All of this was on my mind a couple weeks ago as I sat with a colleague at the airport in Buffalo, New York, waiting for my flight back to JFK. Before you jump to the wrong conclusions, the fault this time was not with the airline (JetBlue, which was generally strong on service and on its communication around the delays) or with weather in Buffalo. It was raining and windy in New York, and JFK was suffering from a range of unspecified delays, which meant that my 6:30pm flight didn’t leave until 11pm, and didn’t land until 1:30am. The only good thing about the situation was that flying into JFK meant we were able to get home: the flights into LaGuardia airport were all canceled.

If you live virtually anywhere in the United States, you will know that 2010-2011 has been an especially rough winter. The eastern states, from north to south, were hammered with snow, causing numerous kinds of shutdowns. So was the Midwest. There was even snow in San Francisco, definitely not the norm there. While “winter” is technically over, and temperatures in New York are a bit warmer, this only means that what would be snow has been replaced by a lot of rain. Much of this can be attributed to global warming, and specifically to the environmental impact of having a few percentage points more moisture in the air than we did a decade ago. More moisture in the air means more moisture that’s likely to come down in the form of rain or snow. And if the pattern of more rain or snow—more in frequency and more in volume—continues, it means we won’t be flying as much as we think we will in the future.
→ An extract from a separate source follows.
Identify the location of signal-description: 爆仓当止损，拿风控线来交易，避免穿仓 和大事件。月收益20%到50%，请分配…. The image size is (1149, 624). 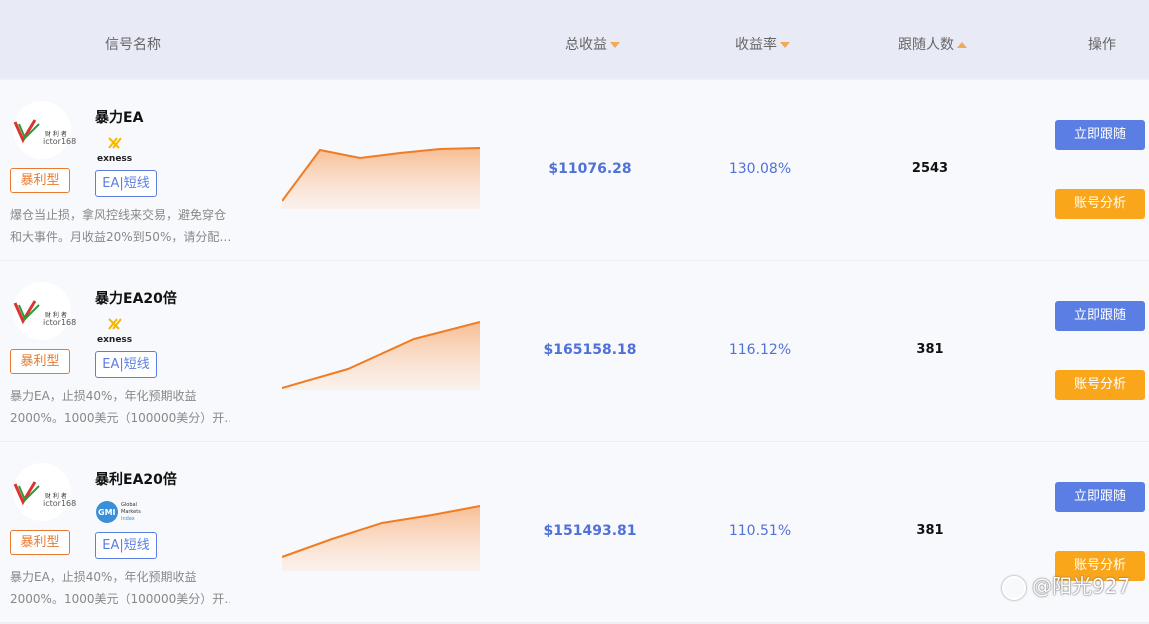
(120, 226).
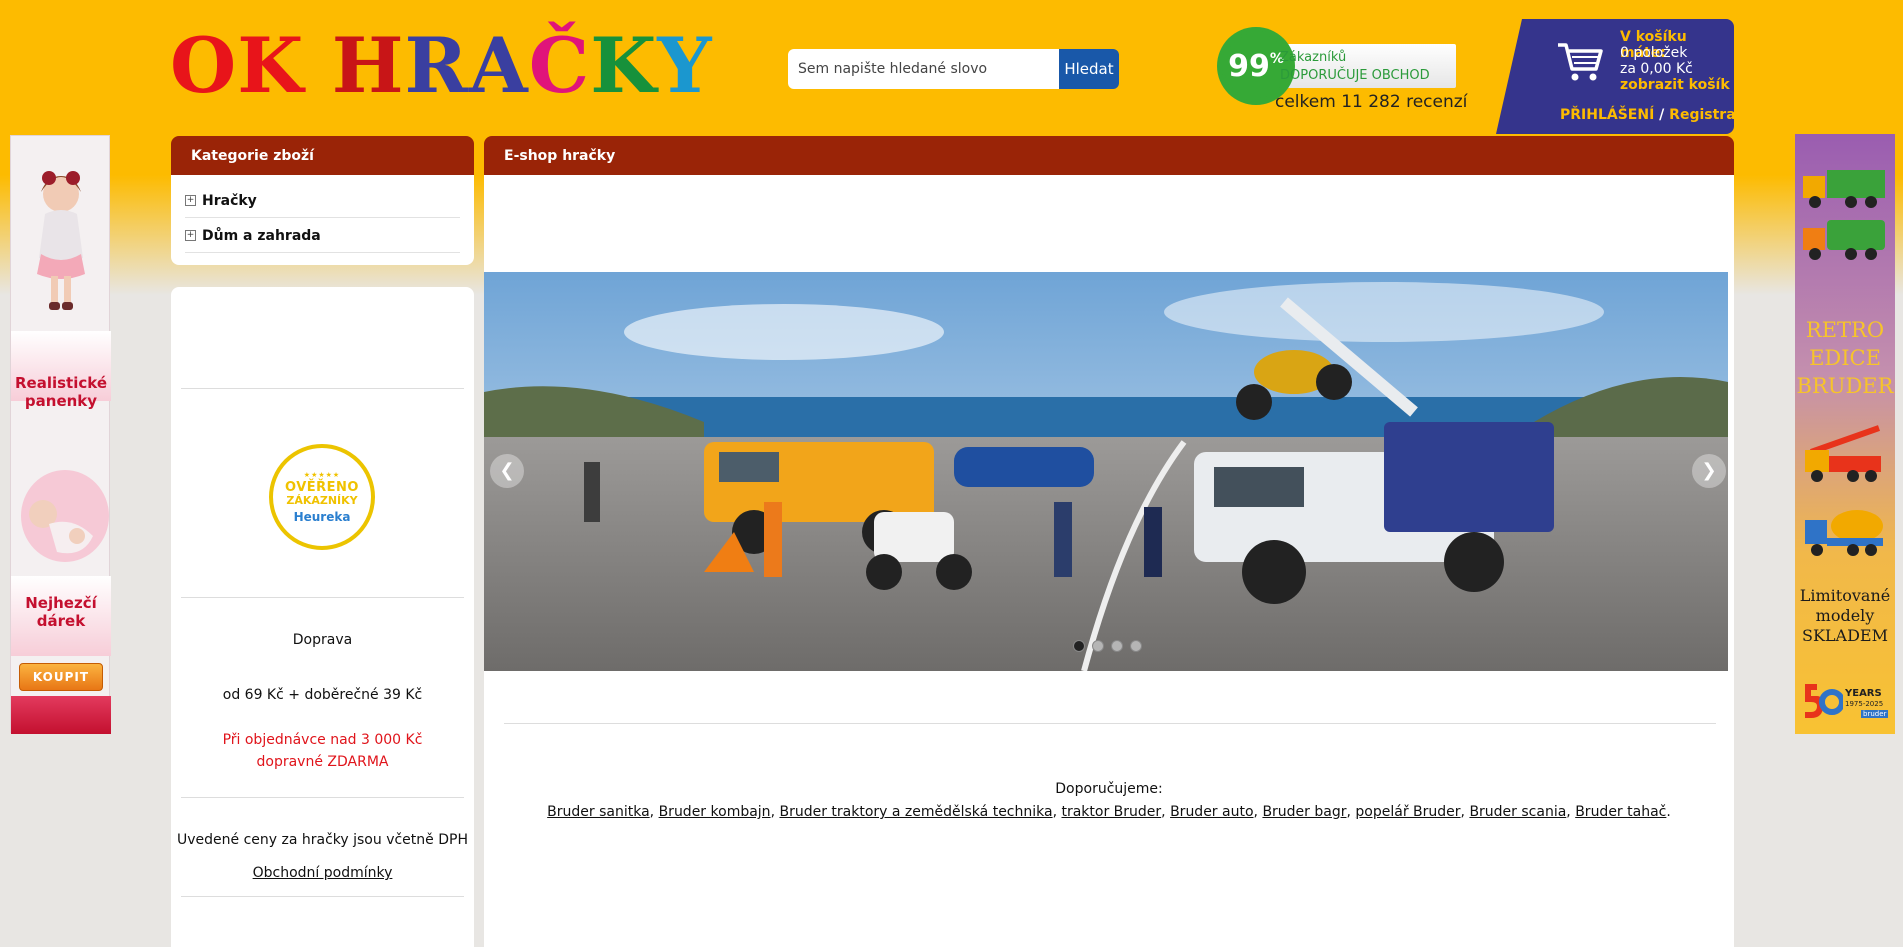 The width and height of the screenshot is (1903, 947). What do you see at coordinates (498, 66) in the screenshot?
I see `logo-letter: A` at bounding box center [498, 66].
The Bureau of Transportation Statistics provides a database of flights, including those that were canceled. As you can see from these two charts, cancellations in January 2011 from two airlines at two airports were significantly higher than in the previous four Januaries: for USAirways, a high of 140 in 2011, compared with only 68 canceled flights the year before; for American Airlines, 95 cancellations in 2011, compared with a previous high of 30 in 2008. (I chose USAirways and American Airlines based on an awareness of their frequency of flights from LaGuardia and John F. Kennedy airports respectively. I selected LGA and JFK because they are my two local airports.) Sorry, you’ll have to click to see the charts at full size.

Sure, it’s possible January 2011 was an anomaly, the weather-and-airline-traffic equivalent of an earthquake. Only time will tell. But if this past winter’s weather continues as the norm, we may need to reevaluate our expectations about the role of air travel in the global economy, not to mention as a means of getting around. Perhaps there will be some environmental benefits as a result, though one gets the sense sometimes that it may be too late to reverse the damage.